Bailey D N
J Anal Toxicol. 1980 Jul-Aug;4(4):204-11. doi: 10.1093/jat/4.4.204.
Of 1309 different patients with toxicology panels performed on admission to our university medical center during 1978-79, 65 (5.0%) had more than one hospitalization or emergency-room visit. The average patient with multiple admission panels performed during the year was an alert 32-year-old man who presented to the emergency room a mean of 2.2 times, following an episode of suspected drug abuse. The visits were separated by a mean time interval of 2.5 months. An average 1.7 different drugs per patient were found on the admission toxicology screening (usually ethanol, a barbiturate, an opiate, or a phenothiazine). One third of the drugs per patient were positive again on subsequent hospitalizations of the patient. In more than a third of the instances in which repeated drugs were quantitated, the "repeat level" on the subsequent admission was within +/- 17% of that found on the first admission. Laboratory recognition of patients with repetitive admission toxicology screening may facilitate analysis by permitting specific-drug-oriented searches.

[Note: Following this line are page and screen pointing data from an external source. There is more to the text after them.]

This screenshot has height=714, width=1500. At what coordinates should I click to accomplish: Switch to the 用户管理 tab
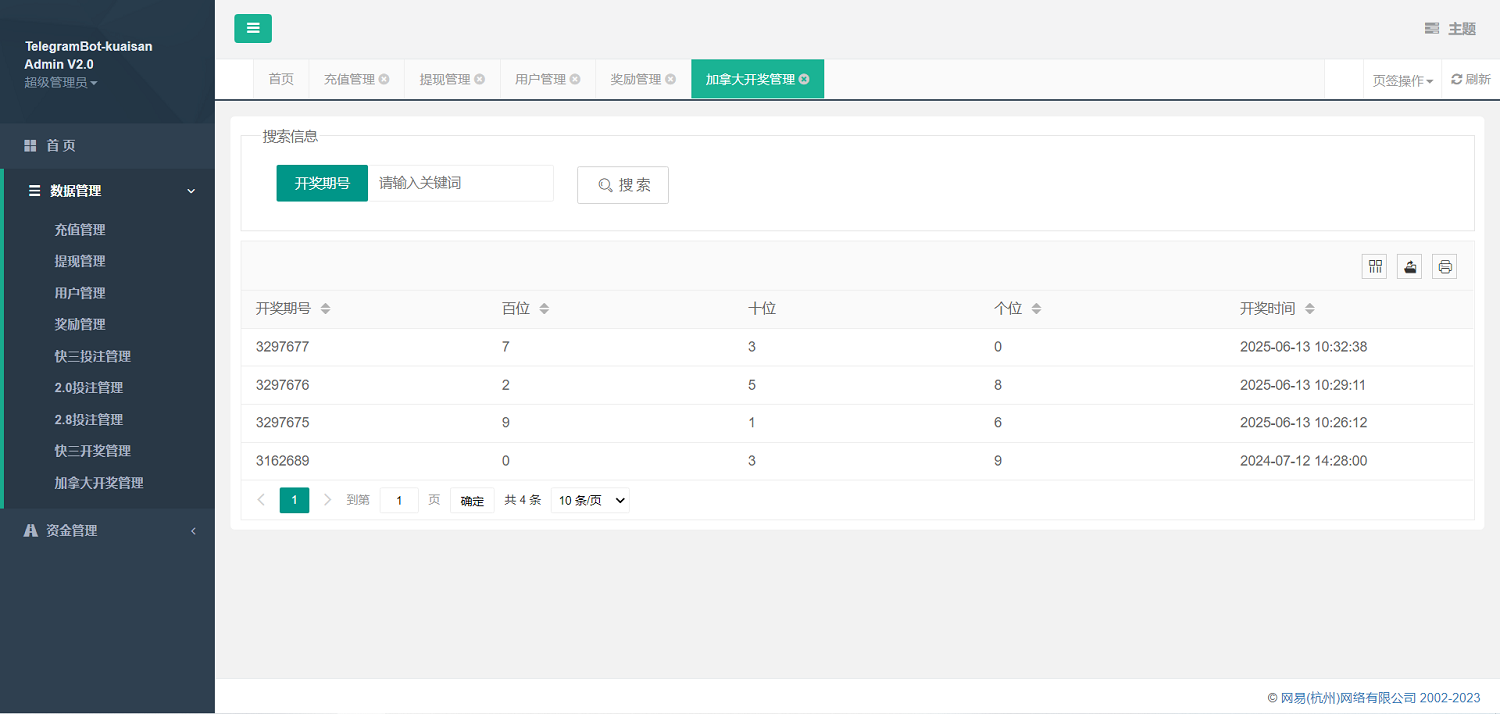(540, 79)
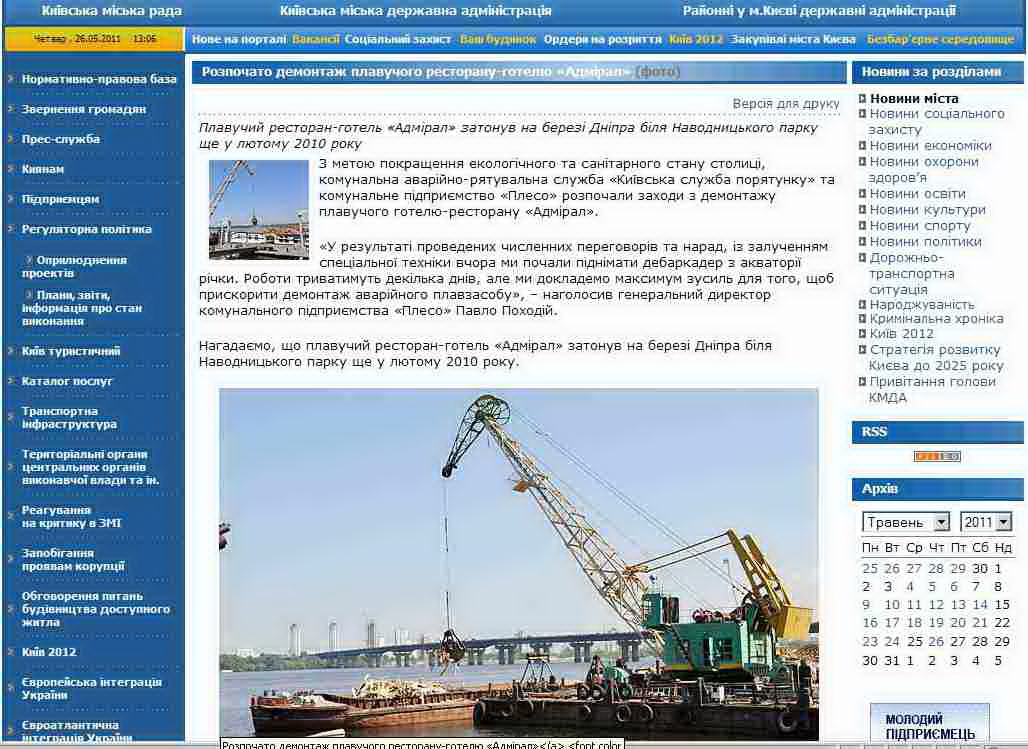Image resolution: width=1028 pixels, height=749 pixels.
Task: Click the orange RSS feed badge
Action: tap(937, 456)
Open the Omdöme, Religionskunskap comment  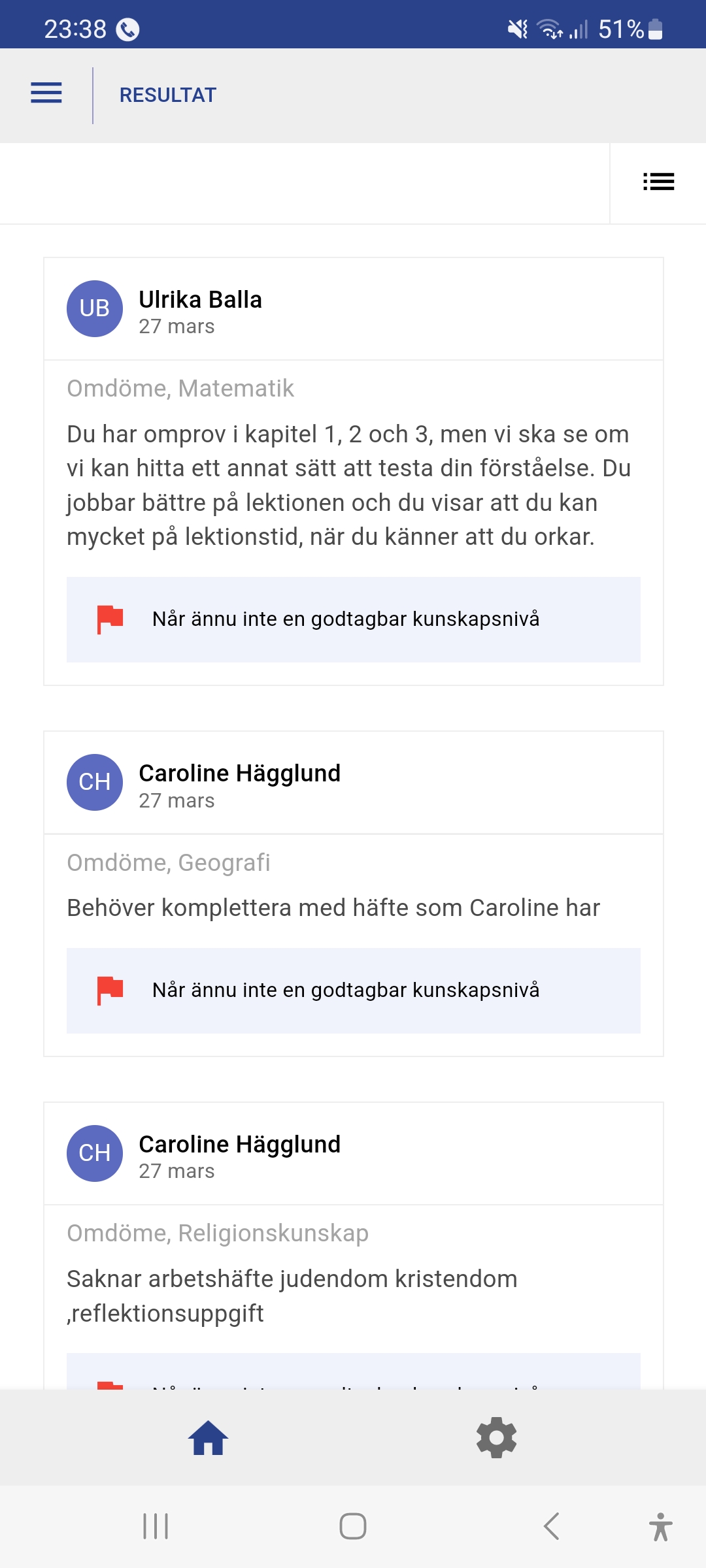(x=292, y=1296)
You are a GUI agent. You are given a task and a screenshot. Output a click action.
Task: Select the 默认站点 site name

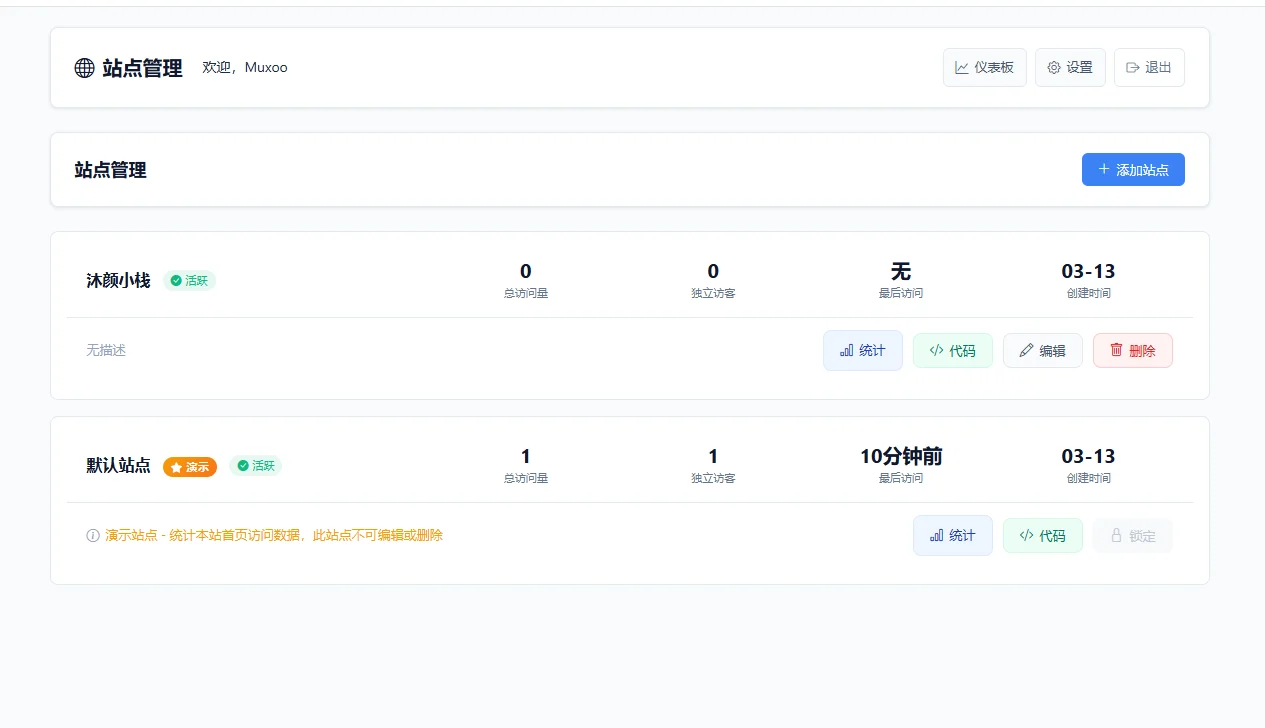tap(118, 466)
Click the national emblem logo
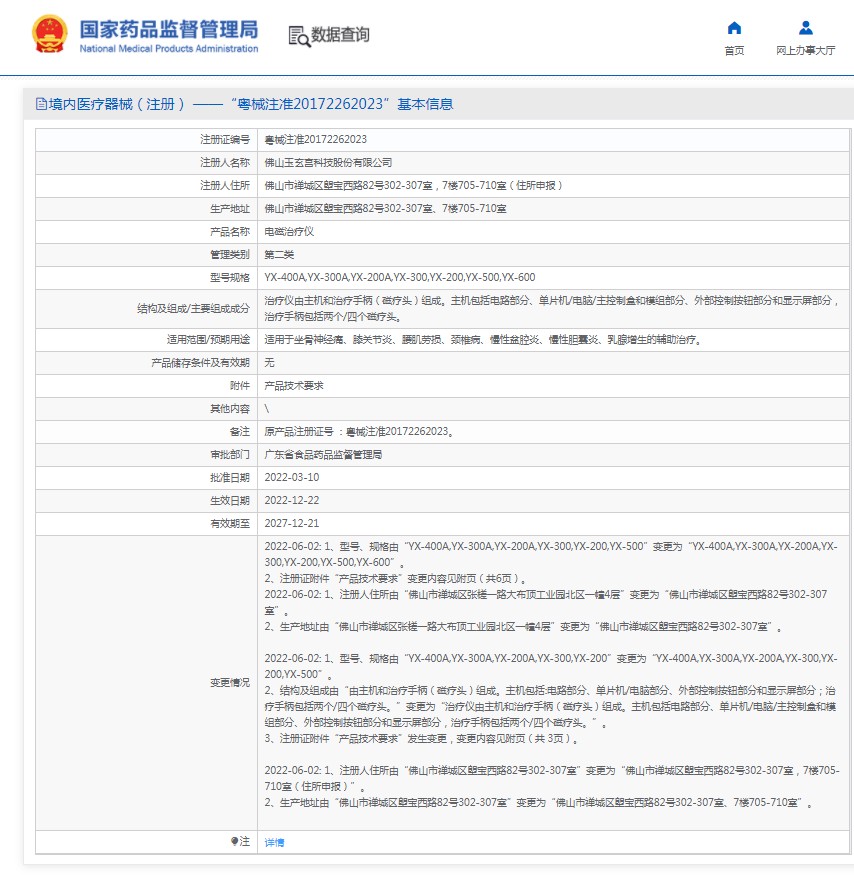The image size is (854, 876). [x=50, y=34]
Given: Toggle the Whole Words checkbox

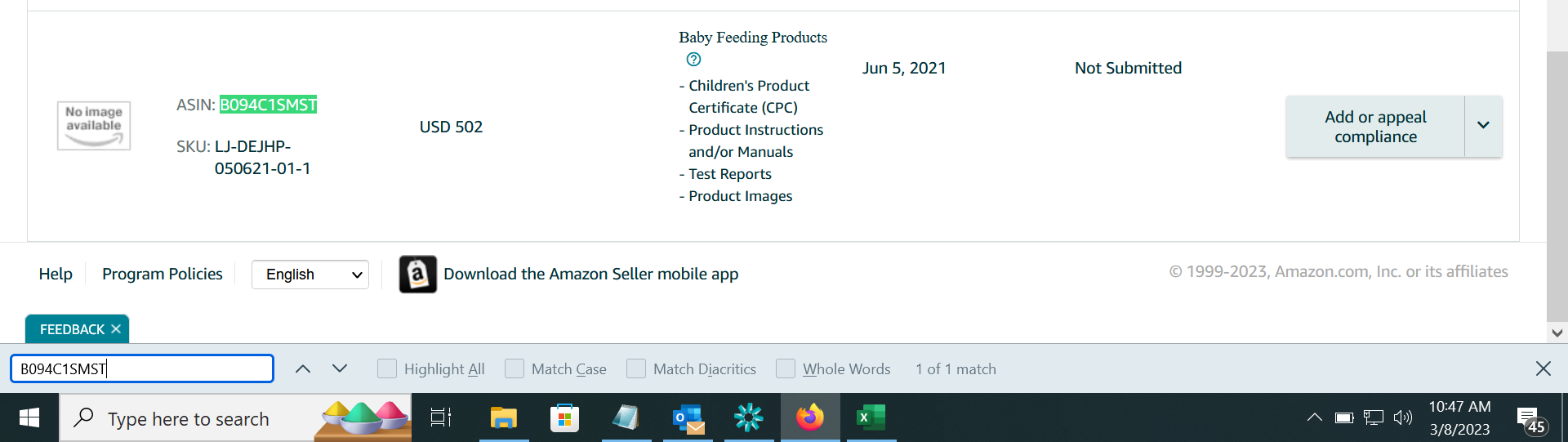Looking at the screenshot, I should coord(786,368).
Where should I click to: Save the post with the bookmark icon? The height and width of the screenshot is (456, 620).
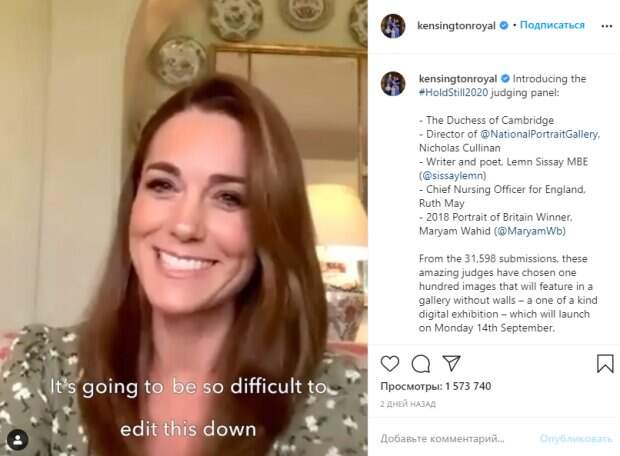coord(605,363)
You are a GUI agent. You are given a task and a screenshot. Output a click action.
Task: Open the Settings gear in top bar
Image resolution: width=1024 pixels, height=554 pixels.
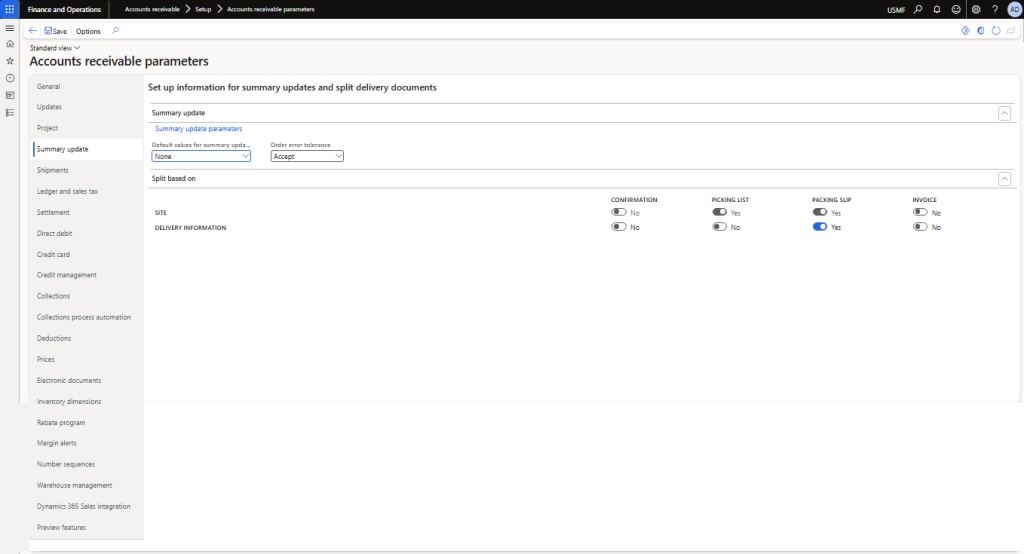tap(976, 9)
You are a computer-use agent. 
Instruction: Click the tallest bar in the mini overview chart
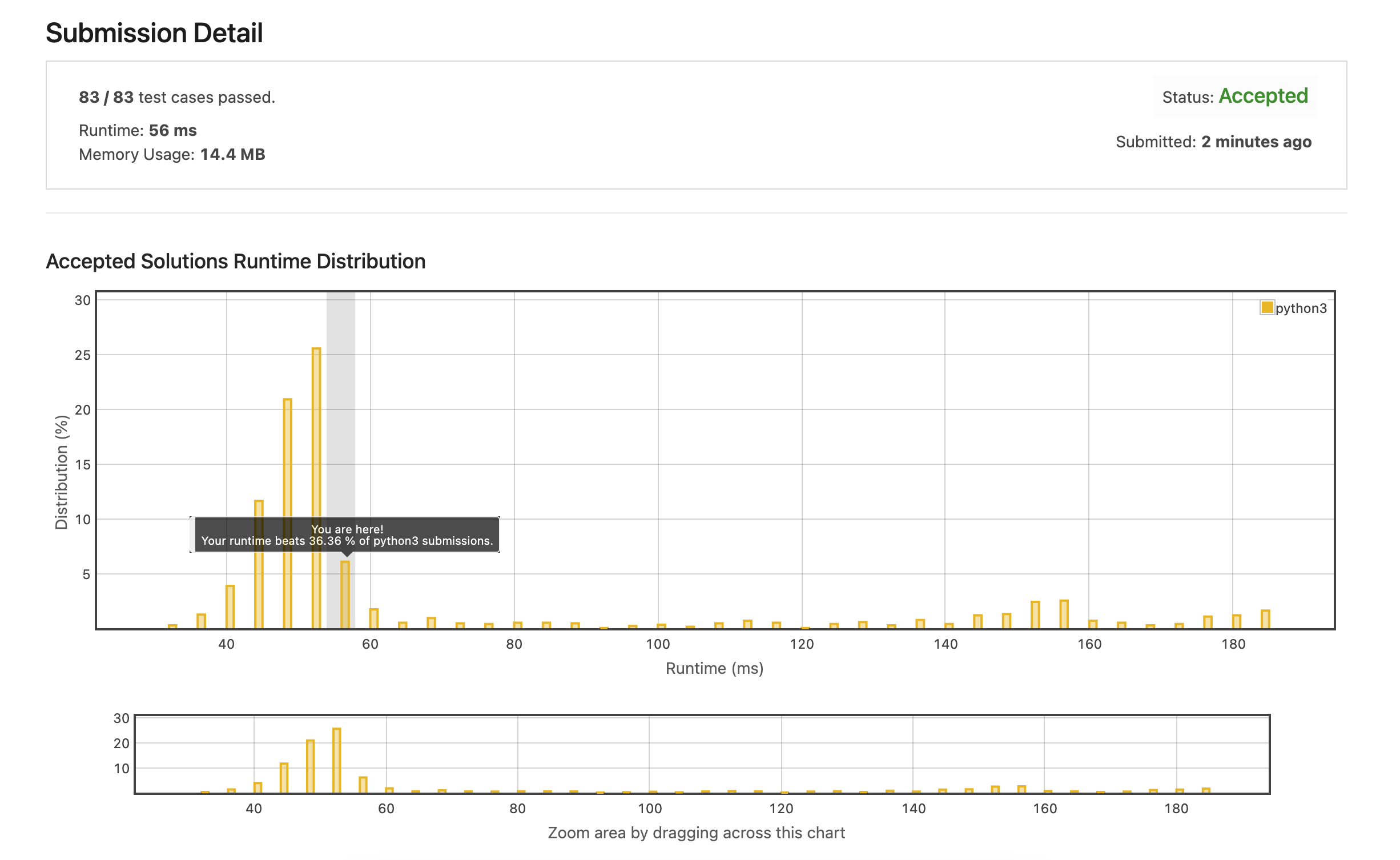point(336,759)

在1978 - 1979年间,于我校医学中心入院时接受毒理学检测的1309名不同患者中,65名(5.0%)有不止一次住院或急诊就诊经历。该年度接受多次入院检测的患者平均为一名32岁警觉男性,因疑似药物滥用事件平均前往急诊室2.2次。就诊间隔的平均时间为2.5个月。入院毒理学筛查发现每名患者平均有1.7种不同药物(通常为乙醇、巴比妥类药物、阿片类药物或吩噻嗪类药物)。患者后续住院时,每名患者三分之一的药物检测结果再次呈阳性。在超过三分之一对重复药物进行定量的情况下,后续入院时的“重复水平”在首次入院时检测值的±17%范围内。对重复进行入院毒理学筛查的患者进行实验室识别,通过允许进行特定药物导向的搜索,可能有助于分析。